Где ж вы, где ж вы, очи карие? Где ж ты, мой родимый край? Впереди – страна Болгария, Позади – река Дунай. // Много верст в походах пройдено По земле и по воде, Но советской нашей родины Не забыли мы нигде. // И под звездами балканскими Вспоминаем неспроста Ярославские, рязанские Да смоленские места. // Вспоминаем очи карие, Тихий говор, звонкий смех… Хороша страна Болгария, А Россия лучше всех[136].

А на уровне версификации сказовая ненадежность лирического «я»» проявляется, например, в нескладном стыке дактилических женских рифм на границе двух половин стихотворения (И тем более в Германию! / И подумать если правильно), нарушающем метрический принцип альтернанса. Эта шероховатость сначала смазывается возможностью осмыслить пару Германия/правильно как не совсем точную рифму, продолжающую серию точных (Германию/мания/Германию), но дальнейшая рифмовка (правильно/направлена), вроде бы отменяет такое осмысление и в любом случае оглупляет всю эту серию сходно рифмованных клаузул.

Кстати, 5-я строка кончается не просто точной, а полностью тавтологической рифмой (Германию/Германию), чем подчеркивается структурная избыточность этой строчки, не укладывающейся в четкую катренную форму. Во второй половине стихотворения аналогичный эффект примет уже катастрофические масштабы: 10-я строка (Теперь выходит что) и не на месте, и ямбична – в отличие от всех предыдущих, хореических, – и вообще не зарифмована.

…Вот такая плохопись, правда от имени не Короля Времени и Председателя Земного Шара, а всего лишь начальственного «милицанера» – кухарки, взявшейся управлять государством.

И это, кажется, уже всё. И, кажется, опять получилось не то, что хотелось, а, как в том анекдоте, – автомат Калашникова.

P. S. Впрочем, о каком «всём» – или хотя бы «главном» – может идти речь, когда достаточно одного метаповорота винта, и внимательному постмодернистскому взору предстанет совсем иная картина.

В трех приговских стихотворениях Художники (Пушкин; Шостаковичи – Отец и Сын; виньетист, он же Автор настоящей статьи) подвергаются строгой (пере)оценке со стороны Критика-Милицанера.

В двух авторских виньетках Художник (Д. Д. Шостакович) с переменным успехом пытается противостоять своего рода Соавторству, навязываемому ему Критиком-Милицанером (музыковедом; преподавателем марксизма).

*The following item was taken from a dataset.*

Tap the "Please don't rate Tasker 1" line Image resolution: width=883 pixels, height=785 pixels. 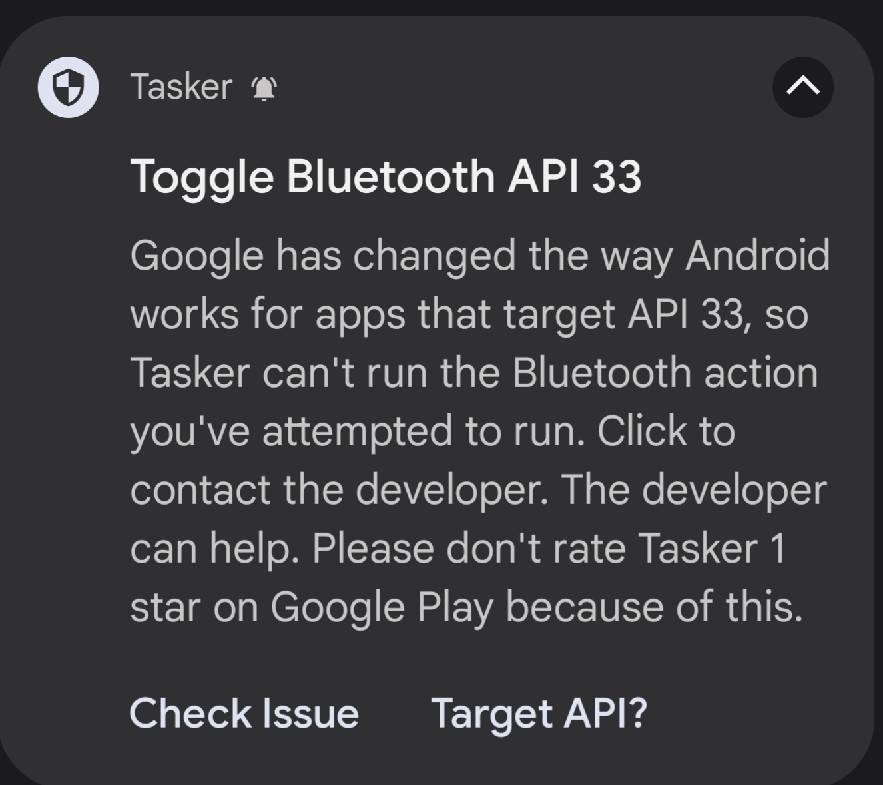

Но он добровольно Соавторствует со знакомым Дружественным Критиком (Мазелем, тоже музыковедом), делясь с ним рассказом о своих столкновениях с Критиком-Милицанером, а Дружественный Критик, в свою очередь, делится этим со своим приемным Сыном (Автором статьи).

Автор статьи получает от знакомого Художника (Пригова), выступающего в роли Дружественного Критика, добровольную и до некоторой степени Соавторскую оценку своего выступления в роли Художника (виньетиста).

В результате Автор статьи успешно (Я знаю, я!) совмещает роли Дружественного Критика стихов Художника (Пригова) и своих собственных текстов – Соавторских с приемным Отцом-Критиком и с обоими Художниками, так что вопрос только в том, не замахнуться ли ему еще и на Вильяма, понимаете ли, нашего Шекспира (теперь выходит что).